---------- Records supplied

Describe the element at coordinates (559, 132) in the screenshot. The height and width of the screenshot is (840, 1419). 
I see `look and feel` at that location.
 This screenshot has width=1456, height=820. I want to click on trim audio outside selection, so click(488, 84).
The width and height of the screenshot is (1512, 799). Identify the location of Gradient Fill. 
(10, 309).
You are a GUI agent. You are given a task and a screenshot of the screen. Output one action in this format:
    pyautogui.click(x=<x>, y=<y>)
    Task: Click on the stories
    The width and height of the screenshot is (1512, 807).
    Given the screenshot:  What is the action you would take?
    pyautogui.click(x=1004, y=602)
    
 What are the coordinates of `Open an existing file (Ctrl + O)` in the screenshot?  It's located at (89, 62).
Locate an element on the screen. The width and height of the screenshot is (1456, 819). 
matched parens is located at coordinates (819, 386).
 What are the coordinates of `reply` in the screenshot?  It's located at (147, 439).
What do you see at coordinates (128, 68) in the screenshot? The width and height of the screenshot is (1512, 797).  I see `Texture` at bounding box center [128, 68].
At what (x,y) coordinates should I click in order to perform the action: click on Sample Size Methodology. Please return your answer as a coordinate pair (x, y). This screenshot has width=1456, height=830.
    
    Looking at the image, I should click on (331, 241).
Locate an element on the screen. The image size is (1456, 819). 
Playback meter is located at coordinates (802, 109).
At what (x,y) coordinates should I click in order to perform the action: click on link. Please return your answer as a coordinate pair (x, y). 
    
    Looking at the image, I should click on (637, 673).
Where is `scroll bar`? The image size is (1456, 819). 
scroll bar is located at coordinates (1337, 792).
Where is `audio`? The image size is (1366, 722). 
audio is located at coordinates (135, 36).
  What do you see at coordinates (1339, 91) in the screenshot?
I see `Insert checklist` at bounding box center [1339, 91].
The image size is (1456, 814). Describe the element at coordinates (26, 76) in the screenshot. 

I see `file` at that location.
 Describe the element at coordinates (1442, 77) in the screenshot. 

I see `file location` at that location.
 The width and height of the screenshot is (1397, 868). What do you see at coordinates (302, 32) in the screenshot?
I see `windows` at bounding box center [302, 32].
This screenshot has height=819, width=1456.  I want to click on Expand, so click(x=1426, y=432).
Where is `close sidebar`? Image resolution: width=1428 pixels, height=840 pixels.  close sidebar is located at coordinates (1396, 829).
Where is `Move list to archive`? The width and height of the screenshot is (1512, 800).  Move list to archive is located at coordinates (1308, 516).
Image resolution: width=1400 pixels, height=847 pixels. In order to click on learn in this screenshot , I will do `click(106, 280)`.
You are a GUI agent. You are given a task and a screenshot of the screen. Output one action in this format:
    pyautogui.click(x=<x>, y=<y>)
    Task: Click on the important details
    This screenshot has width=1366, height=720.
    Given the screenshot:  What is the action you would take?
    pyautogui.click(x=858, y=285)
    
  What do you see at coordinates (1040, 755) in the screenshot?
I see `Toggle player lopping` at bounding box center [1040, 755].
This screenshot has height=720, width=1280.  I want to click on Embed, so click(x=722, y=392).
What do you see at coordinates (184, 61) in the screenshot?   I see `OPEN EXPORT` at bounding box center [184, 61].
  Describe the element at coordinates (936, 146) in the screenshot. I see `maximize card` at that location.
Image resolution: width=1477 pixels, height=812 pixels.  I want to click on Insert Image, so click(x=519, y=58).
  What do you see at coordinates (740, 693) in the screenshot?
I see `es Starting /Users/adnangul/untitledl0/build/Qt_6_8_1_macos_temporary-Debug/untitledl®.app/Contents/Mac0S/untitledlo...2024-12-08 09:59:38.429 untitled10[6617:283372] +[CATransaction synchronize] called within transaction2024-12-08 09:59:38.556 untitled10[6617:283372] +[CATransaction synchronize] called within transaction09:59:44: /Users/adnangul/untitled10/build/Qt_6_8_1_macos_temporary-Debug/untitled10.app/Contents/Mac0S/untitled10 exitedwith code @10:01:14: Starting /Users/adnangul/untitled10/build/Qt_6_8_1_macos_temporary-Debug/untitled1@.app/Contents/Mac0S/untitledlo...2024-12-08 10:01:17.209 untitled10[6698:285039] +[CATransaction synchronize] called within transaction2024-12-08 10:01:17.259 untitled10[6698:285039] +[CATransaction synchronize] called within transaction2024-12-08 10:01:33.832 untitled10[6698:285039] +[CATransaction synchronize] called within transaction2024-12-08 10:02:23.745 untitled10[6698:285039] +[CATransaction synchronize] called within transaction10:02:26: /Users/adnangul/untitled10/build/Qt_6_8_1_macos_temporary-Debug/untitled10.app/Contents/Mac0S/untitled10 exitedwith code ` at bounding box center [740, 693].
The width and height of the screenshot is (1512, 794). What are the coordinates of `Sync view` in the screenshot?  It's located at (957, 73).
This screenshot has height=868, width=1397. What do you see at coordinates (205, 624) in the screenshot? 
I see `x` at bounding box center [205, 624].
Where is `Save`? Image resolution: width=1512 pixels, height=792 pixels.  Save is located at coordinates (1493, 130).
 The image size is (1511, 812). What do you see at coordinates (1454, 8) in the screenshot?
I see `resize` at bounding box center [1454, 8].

--------------------

What to do: Copy out the records word for word, beginning at the line that contains "This screenshot has height=819, width=1456." and continuing through the line that contains "coordinates (1308, 516).".

Response to this exercise:
This screenshot has height=819, width=1456.  I want to click on Expand, so click(x=1426, y=432).
Where is `close sidebar`? Image resolution: width=1428 pixels, height=840 pixels.  close sidebar is located at coordinates (1396, 829).
Where is `Move list to archive`? The width and height of the screenshot is (1512, 800).  Move list to archive is located at coordinates (1308, 516).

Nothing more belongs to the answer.